◆ STATED PROBLEM A
In the court decision, how long was the global sentence imposed on the appellant?
◆ STATED PROBLEM B
From the court decision, list each offense in the appellant's criminal record that the police knew about.

◆ EXTRACT
▬▬▬

Court of Appeal for Ontario
Huscroft, Thorburn and Dawe JJ.A.
Between
His Majesty the King
Respondent
and
James Labelle
Appellant
Counsel:
Mark C. Halfyard, for the appellant
Kelvin Ramchand and Scott Wheildon, for the respondent
Heard: April 22, 2026
On appeal from the convictions entered by Justice Susan Healey of the Superior Court of Justice, on October 14, 2022.
Thorburn J.A.:
OVERVIEW
1The appellant, James Labelle, was arrested in a high-risk takedown at the conclusion of a drug investigation. His vehicle and residence were searched and large quantities of cocaine and other illegal drugs were found. The appellant sought to exclude this evidence, claiming breaches of his ss. 7, 10(a) and 10(b) Charter rights.
2The trial judge held that the police did not use excessive force in arresting the appellant and there was no delay in advising him of his right to remain silent or his right to counsel. However, she found there was a delay in implementing his right to counsel, and that he was not adequately informed of the extent of his jeopardy before his police interview at the station. She therefore excluded the appellant’s police interview but refused to exclude the evidence seized after police searched his home, because she held that it was not obtained pursuant to the Charter infringement.
3The appellant was convicted of three counts of possession of a Schedule I substance for the purpose of trafficking under s. 5(2) of the Controlled Drugs and Substances Act, S.C. 1996, c. 19 and one count of possession of proceeds of crime over $5,000 under s. 354(1) of the Criminal Code, R.S.C. 1985, c. C-46. A global eight-year sentence was imposed.
4The appellant raises three grounds of appeal: (1) the trial judge erred in holding that the police exercised reasonable force in arresting him; (2) the trial judge engaged in impermissible after-the-fact reasoning regarding the alleged delay in advising him of his right to counsel; and (3) the trial judge erred in refusing to exclude evidence seized from the appellant’s residence pursuant to s. 24(2) of the Charter.
5For reasons that follow, I would dismiss the appeal.
BACKGROUND
6In April 2020, the police received information from confidential informants that the appellant was trafficking cocaine, fentanyl, and oxycodone pills from his vehicle. They then conducted several days of surveillance and observed the appellant meeting with drug users and suspected drug traffickers.
7The police knew that the appellant had a criminal record including:
a) drug offences,
b) unlawful possession of a prohibited firearm; and
c) assault, assault causing bodily harm, and assault with a weapon which pre-dated the firearm conviction.
8The lead investigator authored and obtained a warrant to track the appellant’s movements through his cellphone and monitor incoming and outgoing transmission data. Police conducted additional surveillance for approximately two weeks using tracking and transmission data.
9By April 27, the lead investigator believed the appellant was trafficking illegal drugs and that illegal drugs would be found in his vehicle or his home.
10On April 28, a warrant was obtained to search the appellant’s vehicle and his home.

▬▬▬

◆ INFORMATION PROVIDED

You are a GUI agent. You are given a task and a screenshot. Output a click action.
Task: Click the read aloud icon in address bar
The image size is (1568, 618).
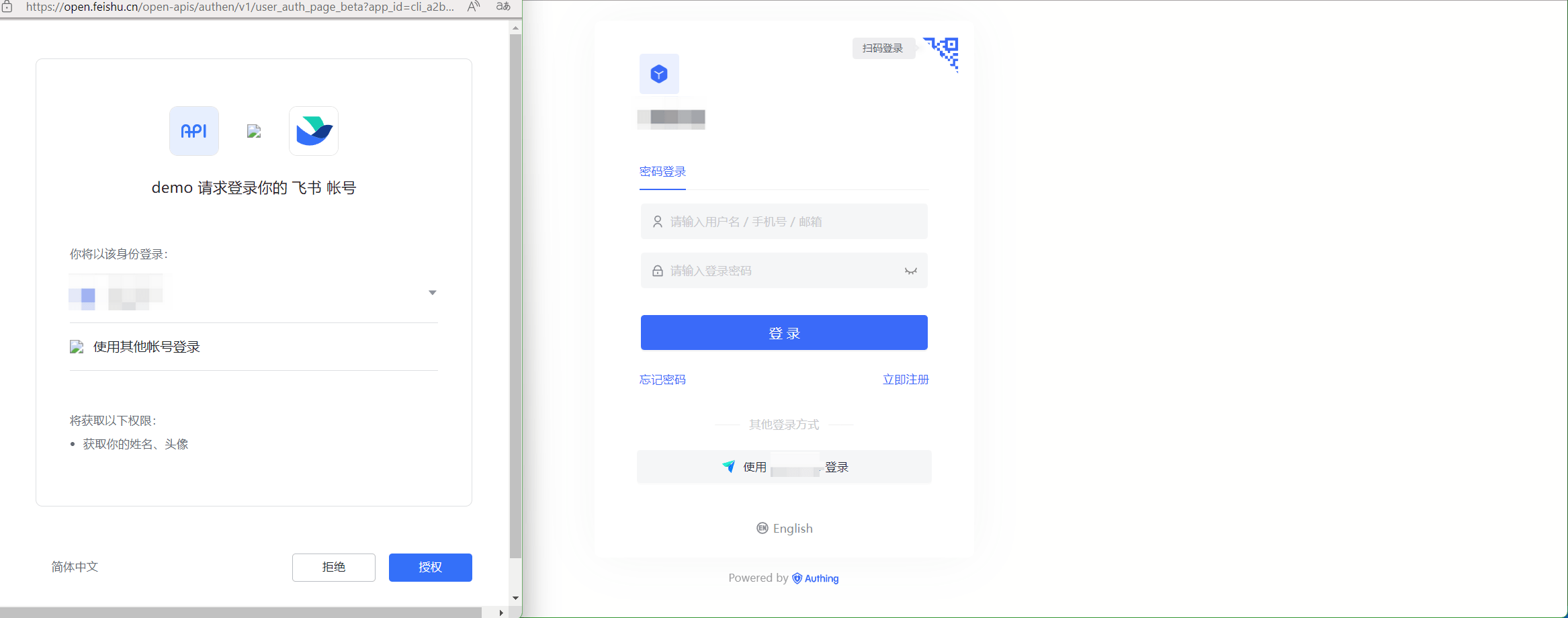tap(474, 7)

▬▬▬

◆ WRITTEN REPLY A
Eight years.

◆ WRITTEN REPLY B
- Drug offenses
- Unlawful possession of a prohibited firearm
- Assault
- Assault causing bodily harm
- Assault with a weapon